#### Extract provided

::::::

Javascript:SpiderMonkey:OdinMonkey

From MozillaWiki
Jump to navigation Jump to search

Goal

Provide an optimized implementation of the (co-evolvoing) asm.js spec which achieves near-native performance (within 2x of -O2) on JS generated from C/C++ (with the pilot code generator being Emscripten).

Status

It looks like we're getting the expected performance, even without the optimizations in the below section: we're seeing anywhere from 2x to 6x improvements against trunk/v8 on large Emscripten apps. It's to talk to other engines and work toward something land-able (tasks below).

The code is currently in https://hg.mozilla.org/users/lwagner_mozilla.com/odinmonkey and works on x64-unix; other platforms are in progress.

Tasks before initial landing

  • Tier 1 platform support (remaining):
    • x64 (Windows)
    • x86 (Windows, Unix)
    • ARM
  • Fuzz (with decoders mutation-based fuzzer based on existing asm.js programs)
  • Make sure SPS doesn't crash, summarize all asm.js calls as a single frame.
  • Don't crash if someone neuters the ArrayBuffer
  • Audit Odin code for OOM-safety.
  • Final polish on error messages
  • Unbreak IonSpew

Further work (after initial landing)

::::::

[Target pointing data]
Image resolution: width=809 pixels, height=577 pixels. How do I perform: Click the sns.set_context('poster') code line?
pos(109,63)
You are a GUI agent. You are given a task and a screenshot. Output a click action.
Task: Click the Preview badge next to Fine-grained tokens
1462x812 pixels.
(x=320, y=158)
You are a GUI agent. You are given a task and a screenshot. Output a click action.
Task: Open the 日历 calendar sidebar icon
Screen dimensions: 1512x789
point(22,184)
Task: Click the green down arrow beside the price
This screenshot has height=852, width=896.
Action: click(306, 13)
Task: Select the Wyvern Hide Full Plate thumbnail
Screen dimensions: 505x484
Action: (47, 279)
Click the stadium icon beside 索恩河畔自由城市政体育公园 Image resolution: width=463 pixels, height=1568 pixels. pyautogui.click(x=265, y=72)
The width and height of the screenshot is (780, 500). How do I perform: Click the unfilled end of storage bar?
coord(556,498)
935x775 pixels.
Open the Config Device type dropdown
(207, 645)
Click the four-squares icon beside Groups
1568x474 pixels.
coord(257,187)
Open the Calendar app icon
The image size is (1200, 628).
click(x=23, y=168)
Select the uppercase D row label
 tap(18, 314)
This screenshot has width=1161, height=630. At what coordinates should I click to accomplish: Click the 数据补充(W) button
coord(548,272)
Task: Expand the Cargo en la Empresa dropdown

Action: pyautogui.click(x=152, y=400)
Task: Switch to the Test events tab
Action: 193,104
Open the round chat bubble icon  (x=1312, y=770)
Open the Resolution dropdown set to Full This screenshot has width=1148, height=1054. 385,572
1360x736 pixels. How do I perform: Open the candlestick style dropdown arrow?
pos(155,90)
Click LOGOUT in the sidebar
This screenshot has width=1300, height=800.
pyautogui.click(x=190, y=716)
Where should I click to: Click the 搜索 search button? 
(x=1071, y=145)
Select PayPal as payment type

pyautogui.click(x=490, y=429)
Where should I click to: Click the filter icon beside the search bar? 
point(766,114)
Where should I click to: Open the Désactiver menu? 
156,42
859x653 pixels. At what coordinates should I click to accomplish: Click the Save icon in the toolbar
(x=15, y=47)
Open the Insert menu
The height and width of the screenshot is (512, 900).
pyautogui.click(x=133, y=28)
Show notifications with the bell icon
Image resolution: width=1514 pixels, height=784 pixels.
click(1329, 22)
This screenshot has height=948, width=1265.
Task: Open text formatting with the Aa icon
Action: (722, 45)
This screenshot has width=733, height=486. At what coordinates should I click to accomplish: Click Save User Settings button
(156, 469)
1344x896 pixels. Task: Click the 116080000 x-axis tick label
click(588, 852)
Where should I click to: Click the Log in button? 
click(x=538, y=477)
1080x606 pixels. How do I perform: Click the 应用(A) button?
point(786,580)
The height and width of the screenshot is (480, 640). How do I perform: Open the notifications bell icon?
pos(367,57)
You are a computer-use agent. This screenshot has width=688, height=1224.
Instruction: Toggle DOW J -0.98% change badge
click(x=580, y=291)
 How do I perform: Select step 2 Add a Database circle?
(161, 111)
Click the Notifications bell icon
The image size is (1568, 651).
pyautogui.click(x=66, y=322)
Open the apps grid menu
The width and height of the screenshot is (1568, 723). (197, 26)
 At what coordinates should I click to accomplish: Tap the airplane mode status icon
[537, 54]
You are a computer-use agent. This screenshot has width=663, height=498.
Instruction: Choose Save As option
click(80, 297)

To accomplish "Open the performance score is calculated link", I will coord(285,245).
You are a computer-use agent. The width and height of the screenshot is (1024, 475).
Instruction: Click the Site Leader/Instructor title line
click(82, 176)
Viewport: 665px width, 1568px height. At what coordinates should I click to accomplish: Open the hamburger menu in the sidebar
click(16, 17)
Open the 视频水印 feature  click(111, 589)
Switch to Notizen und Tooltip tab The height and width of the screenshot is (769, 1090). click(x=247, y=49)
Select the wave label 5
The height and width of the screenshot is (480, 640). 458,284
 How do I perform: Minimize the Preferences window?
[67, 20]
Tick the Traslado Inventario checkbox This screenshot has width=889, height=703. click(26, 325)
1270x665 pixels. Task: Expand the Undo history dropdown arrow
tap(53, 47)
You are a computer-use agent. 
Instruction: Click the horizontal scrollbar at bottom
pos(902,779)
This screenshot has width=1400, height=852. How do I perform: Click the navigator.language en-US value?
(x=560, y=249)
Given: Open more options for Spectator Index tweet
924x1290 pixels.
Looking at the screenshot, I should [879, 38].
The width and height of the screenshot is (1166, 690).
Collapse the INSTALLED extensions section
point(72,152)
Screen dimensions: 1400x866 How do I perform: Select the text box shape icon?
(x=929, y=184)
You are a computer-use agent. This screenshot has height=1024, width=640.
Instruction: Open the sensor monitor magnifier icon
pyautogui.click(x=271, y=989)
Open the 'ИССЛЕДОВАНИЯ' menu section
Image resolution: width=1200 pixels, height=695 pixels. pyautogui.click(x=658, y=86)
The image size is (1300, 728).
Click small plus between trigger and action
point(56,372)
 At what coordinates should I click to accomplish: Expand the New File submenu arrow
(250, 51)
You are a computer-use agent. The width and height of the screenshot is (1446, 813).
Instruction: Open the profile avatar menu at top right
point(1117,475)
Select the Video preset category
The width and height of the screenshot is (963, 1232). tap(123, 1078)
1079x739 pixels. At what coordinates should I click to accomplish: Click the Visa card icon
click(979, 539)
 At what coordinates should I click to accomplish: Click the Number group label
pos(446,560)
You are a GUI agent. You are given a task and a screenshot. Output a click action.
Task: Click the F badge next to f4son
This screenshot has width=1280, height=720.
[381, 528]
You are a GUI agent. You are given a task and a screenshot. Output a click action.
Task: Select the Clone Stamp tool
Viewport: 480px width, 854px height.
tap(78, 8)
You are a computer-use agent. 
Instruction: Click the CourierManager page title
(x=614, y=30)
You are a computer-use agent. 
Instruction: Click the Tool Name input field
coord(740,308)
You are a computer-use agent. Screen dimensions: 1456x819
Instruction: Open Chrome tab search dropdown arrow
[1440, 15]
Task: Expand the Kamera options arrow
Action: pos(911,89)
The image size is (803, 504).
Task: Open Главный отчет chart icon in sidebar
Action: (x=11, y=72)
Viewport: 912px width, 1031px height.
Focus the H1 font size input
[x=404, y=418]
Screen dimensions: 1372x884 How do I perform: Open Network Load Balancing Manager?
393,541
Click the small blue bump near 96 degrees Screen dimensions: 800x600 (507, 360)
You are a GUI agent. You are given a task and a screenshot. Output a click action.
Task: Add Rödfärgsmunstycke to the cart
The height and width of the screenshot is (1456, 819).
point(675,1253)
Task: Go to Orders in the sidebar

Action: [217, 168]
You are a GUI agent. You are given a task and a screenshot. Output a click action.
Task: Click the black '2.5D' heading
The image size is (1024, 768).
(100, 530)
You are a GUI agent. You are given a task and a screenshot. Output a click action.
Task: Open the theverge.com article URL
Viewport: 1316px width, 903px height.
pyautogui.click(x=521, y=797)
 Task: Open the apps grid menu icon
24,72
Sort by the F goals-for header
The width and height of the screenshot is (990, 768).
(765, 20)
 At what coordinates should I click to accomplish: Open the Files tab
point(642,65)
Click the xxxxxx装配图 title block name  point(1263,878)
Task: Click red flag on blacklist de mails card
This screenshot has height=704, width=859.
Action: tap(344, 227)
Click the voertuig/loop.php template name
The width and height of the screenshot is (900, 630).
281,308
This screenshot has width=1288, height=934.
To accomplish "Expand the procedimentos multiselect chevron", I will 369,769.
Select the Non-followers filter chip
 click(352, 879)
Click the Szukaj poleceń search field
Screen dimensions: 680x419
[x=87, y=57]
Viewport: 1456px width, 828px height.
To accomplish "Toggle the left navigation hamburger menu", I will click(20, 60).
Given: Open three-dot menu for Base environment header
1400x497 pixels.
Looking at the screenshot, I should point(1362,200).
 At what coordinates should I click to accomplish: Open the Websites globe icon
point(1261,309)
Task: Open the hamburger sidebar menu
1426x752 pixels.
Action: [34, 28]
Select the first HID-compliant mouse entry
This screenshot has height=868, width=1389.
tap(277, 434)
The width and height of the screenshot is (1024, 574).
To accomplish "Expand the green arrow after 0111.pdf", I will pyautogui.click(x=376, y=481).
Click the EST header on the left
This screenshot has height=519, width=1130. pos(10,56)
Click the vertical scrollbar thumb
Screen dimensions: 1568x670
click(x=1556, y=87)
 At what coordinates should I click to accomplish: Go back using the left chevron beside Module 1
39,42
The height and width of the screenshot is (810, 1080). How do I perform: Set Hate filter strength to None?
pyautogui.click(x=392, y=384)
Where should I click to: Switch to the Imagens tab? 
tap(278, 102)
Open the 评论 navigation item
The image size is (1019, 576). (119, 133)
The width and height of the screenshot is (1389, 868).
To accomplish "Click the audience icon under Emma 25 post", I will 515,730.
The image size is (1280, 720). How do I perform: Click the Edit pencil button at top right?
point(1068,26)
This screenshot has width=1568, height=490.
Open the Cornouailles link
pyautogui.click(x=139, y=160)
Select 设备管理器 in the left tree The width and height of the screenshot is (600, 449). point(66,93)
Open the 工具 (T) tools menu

::::::

#### Requirement 1
According to the OdinMonkey page, what performance goal is set for JS generated from C/C++?
#### Requirement 2
For each statement, decide whether it agrees with the OdinMonkey page. Answer yes or no, and quote the words from the page that settle it.
(a) Emscripten serves as the pilot code generator.
(b) ARM support was already finished.
(c) The fuzzer is to be based on existing asm.js programs.
#### Requirement 3
Proceed with the OdinMonkey page from the point where it stops.
The rows have no role in this work.

#### Response 1
Near-native performance, within 2x of -O2.

#### Response 2
(a) Yes: "with the pilot code generator being Emscripten"
(b) No: "Tier 1 platform support (remaining):" lists "ARM"
(c) Yes: "mutation-based fuzzer based on existing asm.js programs"

#### Response 3
Optimizations, roughly in priority order:

  1. Optimize asm.js-to-Ion transition with custom-generated exit stub
  2. Investigate why we spend so much time (15%) in ion::ThunkToInterpreter and ion::Bail under FFI calls; these should be trivial functions.
  3. Add DataView to asm.js to allow us to avoid masking on loads/stores
    • Measure how much it'll win us (so far, 20% on zlib)
    • Signal-handler support
    • Investigate this 32-bit/64-bit register slicing issue
  4. Avoid slow-script and stack overflow checks with signal handler support
  5. Add a float32 type to asm.js to allow 32-bit float arithmetic
  6. Optimize idiv (using signal handler for FP exception)
  7. Optimize double-to-int conversion (using signal handler for FP exception)
  8. Full GVN/range analysis support for all the new asm.js IM MIR nodes
  9. ToInt shouldn't generate so much code
  10. Ensure we're emitting the smallest mod/rm encoding for lea/loads/stores on x86 (viz., if displacement is 0).

Other work items:

  • FunctionBlob (TODO: link to proposal)
    • Efficient transfer between workers
    • Efficient IndexedDB serialization/deserialization
  • Add a mapping from return pc -> function information
    • Use to provide profile information to SPS without dynamic instrumentation.
    • Make asm.js calls show up in backtraces (Debugger, StackIter)
  • Create automatic instrumentation so we can compare, at the basic-block level, how many instructions are executed in both GCC/LLVM-compiled C++ and Odin-compiled asm.js. This should point us directly to our worst codegen pain points.

General IonMonkey optimizations

  • Optimize control flow to minimize jumping (we tend to a lot worse than GCC here since we don't even try to optimize this)
    • Rearrange loops to put the condition at the end
    • Fold jump-to-jump into single jump
    • Reorder blocks to replace jumps with fall-through.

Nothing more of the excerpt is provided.